Your tasks -
1. In the text on the 2022 Qatar Total Open doubles, who was Demi Schuurs's partner at the tournament?
2. Continue the text on the 2022 Qatar Total Open doubles, picking up after its last sentence.
--- start Page ---
Final
- Champions: Coco Gauff Jessica Pegula
- Runners-up: Veronika Kudermetova Elise Mertens
- Score: 3–6, 7–5, [10–5]

Details
- Draw: 28
- Seeds: 8

Events
| Singles | Doubles |
- ← 2021 · Qatar Total Open · 2023 →

= 2022 Qatar Total Open – Doubles =

Coco Gauff and Jessica Pegula defeated Veronika Kudermetova and Elise Mertens in the final, 3–6, 7–5, [10–5] to win the doubles tennis title at the 2022 Qatar Open.

Nicole Melichar-Martinez and Demi Schuurs were the defending champions, but did not compete together. Melichar-Martinez partnered Alexa Guarachi, but lost in the second round to Kirsten Flipkens and Alison Van Uytvanck. Schuurs partnered Chan Hao-ching, but lost in the first round to Natela Dzalamidze and Tereza Martincová.
--- end Page ---
--- start Material supplied ---
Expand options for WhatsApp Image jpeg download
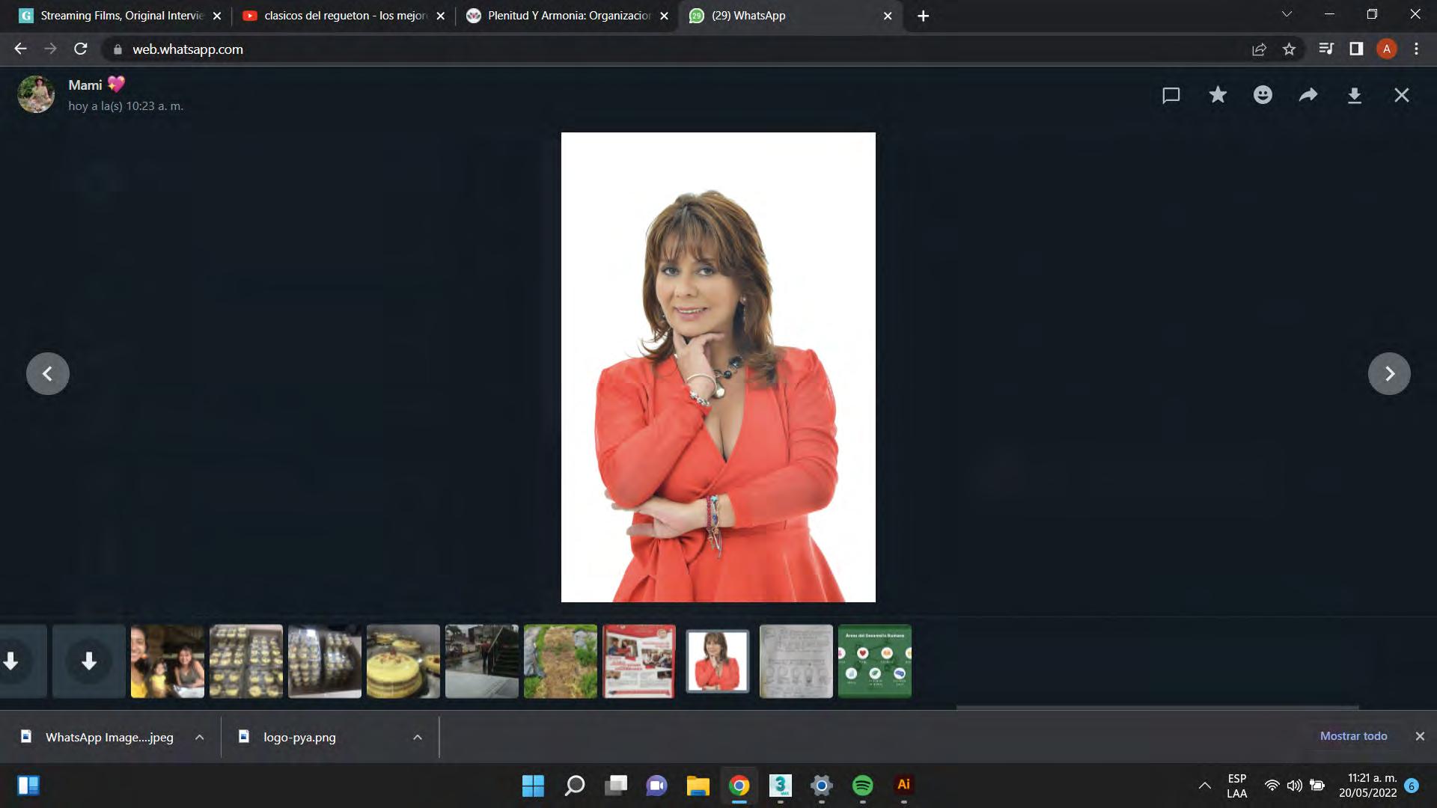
--- end Material supplied ---
--- start Material supplied ---
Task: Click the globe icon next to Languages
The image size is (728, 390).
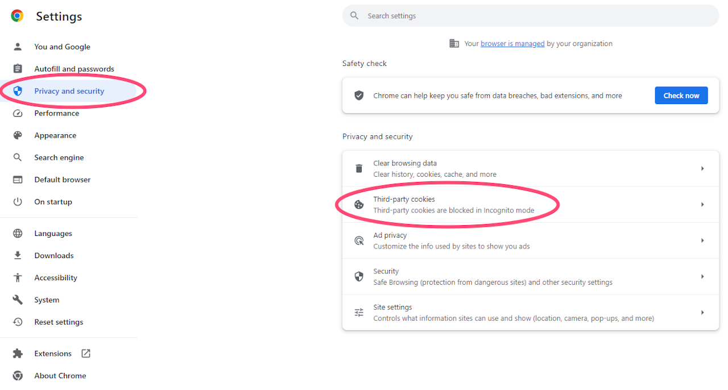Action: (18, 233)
--- end Material supplied ---
Answers -
1. Chan Hao-ching

2.
==Seeds==
The top four seeds received a bye into the second round.

1. CZE Barbora Krejčíková / CZE Kateřina Siniaková (quarterfinals, retired)
2. JPN Ena Shibahara / CHN Zhang Shuai (quarterfinals)
3. RUS Veronika Kudermetova / BEL Elise Mertens (final)
4. CAN Gabriela Dabrowski / MEX Giuliana Olmos (second round)
5. CHI Alexa Guarachi / USA Nicole Melichar-Martinez (second round)
6. UKR Lyudmyla Kichenok / LAT Jeļena Ostapenko (first round)
7. USA Desirae Krawczyk / AUS Ellen Perez (second round)
8. KAZ Anna Danilina / BRA Beatriz Haddad Maia (second round)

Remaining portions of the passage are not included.